Document text:
——————————
CHAPTER 2 - THE GENERAL SCHEME OF INSOLVENCY LAW         

 2.1       FUNCTIONS

 

Insolvency law has two principle functions: to provide an avenue for the recovery of debts, and to regulate and supervise the recovery procedure.

 

In addition, the law often gives the administrator of an insolvent debtor's estate the right or duty to carry out investigations. The aim is to unearth or locate assets, to explain why insolvency occurred and to bring to light offences that may have been committed.

 

On the importance of investigation the opinion of the UK Insolvency Law Review Committee (known as the Cork Report) is quite clear:

 

     " We believe that the investigative process is a crucial ingredient of any good modern insolvency law. Creditors and debtors alike must know that in the event of insolvency proceedings taking place there is a risk that an investigation, fully and competently carried out, will take place with a view to uncovering assets concealed from creditors, to ascertaining the validity of creditors' claims and to exposing the circumstances surrounding the debtor's failure. Anything less would, we believe, be unacceptable in a trading community such as our own and would be bound to lead to a lowering of business standards and an erosion of confidence in our insolvency law."

 

 2.2       TYPES OF DEBTOR ENTITIES

 

Companies and individuals are the main debtor entities encountered by creditors. Others include partnerships, trust [of several varieties], co-operative societies, building societies, credit unions, friendly societies and incorporated and unincorporated associations.

 

In law, companies are often classed or defined as persons. The distinction, of course, is that they are artificial persons whereas individuals are natural persons.

 

2.3       LEGISLATION

 

The particular legislation that may be brought to bear when a debtor is insolvent depends on the type of entity the debtor is. In chapter 3 reference will be made to the laws applicable to entities other than companies and individuals. But for now, and for most of this book, only the two main entities - companies and individuals - will be examined.

 

For companies the applicable statutes are the:

 

            * Companies Code,

            * Companies Regulations, and

            * Supreme Court Companies Rules.

            

For individuals the statutes are the:

 

            * Bankruptcy Act, and

            * Bankruptcy Rules.

 

Companies are governed [at the moment] by State laws, insolvent individuals by Federal laws.
——————————
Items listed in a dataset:
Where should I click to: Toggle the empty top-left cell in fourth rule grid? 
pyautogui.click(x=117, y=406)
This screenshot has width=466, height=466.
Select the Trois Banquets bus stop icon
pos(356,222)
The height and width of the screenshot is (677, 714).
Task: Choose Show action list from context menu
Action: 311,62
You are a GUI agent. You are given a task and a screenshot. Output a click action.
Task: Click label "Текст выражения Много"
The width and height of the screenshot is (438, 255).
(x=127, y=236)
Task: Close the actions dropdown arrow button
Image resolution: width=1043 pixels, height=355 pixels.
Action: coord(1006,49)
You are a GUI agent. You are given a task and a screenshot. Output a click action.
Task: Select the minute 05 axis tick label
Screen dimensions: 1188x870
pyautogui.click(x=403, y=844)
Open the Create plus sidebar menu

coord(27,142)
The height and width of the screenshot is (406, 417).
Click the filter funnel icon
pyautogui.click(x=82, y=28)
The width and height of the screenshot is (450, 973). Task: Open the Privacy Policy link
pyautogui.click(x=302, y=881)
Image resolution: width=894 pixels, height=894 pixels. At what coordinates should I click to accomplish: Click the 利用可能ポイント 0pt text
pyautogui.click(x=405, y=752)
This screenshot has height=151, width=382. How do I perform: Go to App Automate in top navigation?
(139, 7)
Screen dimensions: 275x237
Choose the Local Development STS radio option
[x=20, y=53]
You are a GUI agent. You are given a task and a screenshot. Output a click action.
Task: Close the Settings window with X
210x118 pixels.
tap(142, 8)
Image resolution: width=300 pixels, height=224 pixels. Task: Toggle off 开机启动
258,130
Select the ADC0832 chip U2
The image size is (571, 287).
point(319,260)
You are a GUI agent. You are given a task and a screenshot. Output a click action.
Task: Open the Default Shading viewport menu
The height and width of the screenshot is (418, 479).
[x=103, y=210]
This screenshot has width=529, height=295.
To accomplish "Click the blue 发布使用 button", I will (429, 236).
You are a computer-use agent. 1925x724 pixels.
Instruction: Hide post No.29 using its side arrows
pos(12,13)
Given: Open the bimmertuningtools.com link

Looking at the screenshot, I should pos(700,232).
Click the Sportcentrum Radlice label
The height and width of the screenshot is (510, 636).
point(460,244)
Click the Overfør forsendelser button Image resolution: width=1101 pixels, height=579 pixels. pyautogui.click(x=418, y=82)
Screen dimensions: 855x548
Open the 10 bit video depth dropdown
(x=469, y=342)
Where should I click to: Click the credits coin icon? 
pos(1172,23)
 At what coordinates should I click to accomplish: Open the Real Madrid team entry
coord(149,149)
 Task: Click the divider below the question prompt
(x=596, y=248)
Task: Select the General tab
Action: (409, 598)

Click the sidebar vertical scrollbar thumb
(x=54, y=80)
——————————
Exercise instructions:
1. Translate this sentence from the insolvency law text into Spanish: "Companies and individuals are the main debtor entities encountered by creditors."
2. Give a continuation of the insolvency law text, starting right after its final sentence.
The rows are separate material with no connection to the insolvency law text.

Answers to each task:
1. Las empresas y las personas físicas son las principales entidades deudoras con las que se encuentran los acreedores.

2.
Fortunately, due to an agreement between the States on co-operation in matters of company law, the various State Companies Codes and Regulations are the same in each State. [1] However, the Supreme Court Companies Rules are not. [2]

 

2.4       TYPES OF CREDITORS

 

A creditor is a person, company or other entity to whom a debt is owing. The debt may be for goods and services supplied, for work or labour done, for money loaned, or for obligations, undertakings or damages arising out of a contract.

 

Creditors fall into two classes: secured and unsecured. The insolvency laws further divide unsecured creditors into preferential and ordinary. These terms, and the distinctions between the various types, are explained in Chapter 3.

 

For simplicity, and because many [but not all] of the rights granted by insolvency law are available regardless of class, the word "creditor" is used throughout this book as a compendious word encompassing all classes. Use of the words "secured creditor", "preferential creditor" and "ordinary unsecured creditor" is confined to those areas where they have particular significance.

 

2.5       CREDITORS' RIGHTS

 

The rights given to creditors by insolvency law fall into two broad categories:

 

                   A. To control and supervise.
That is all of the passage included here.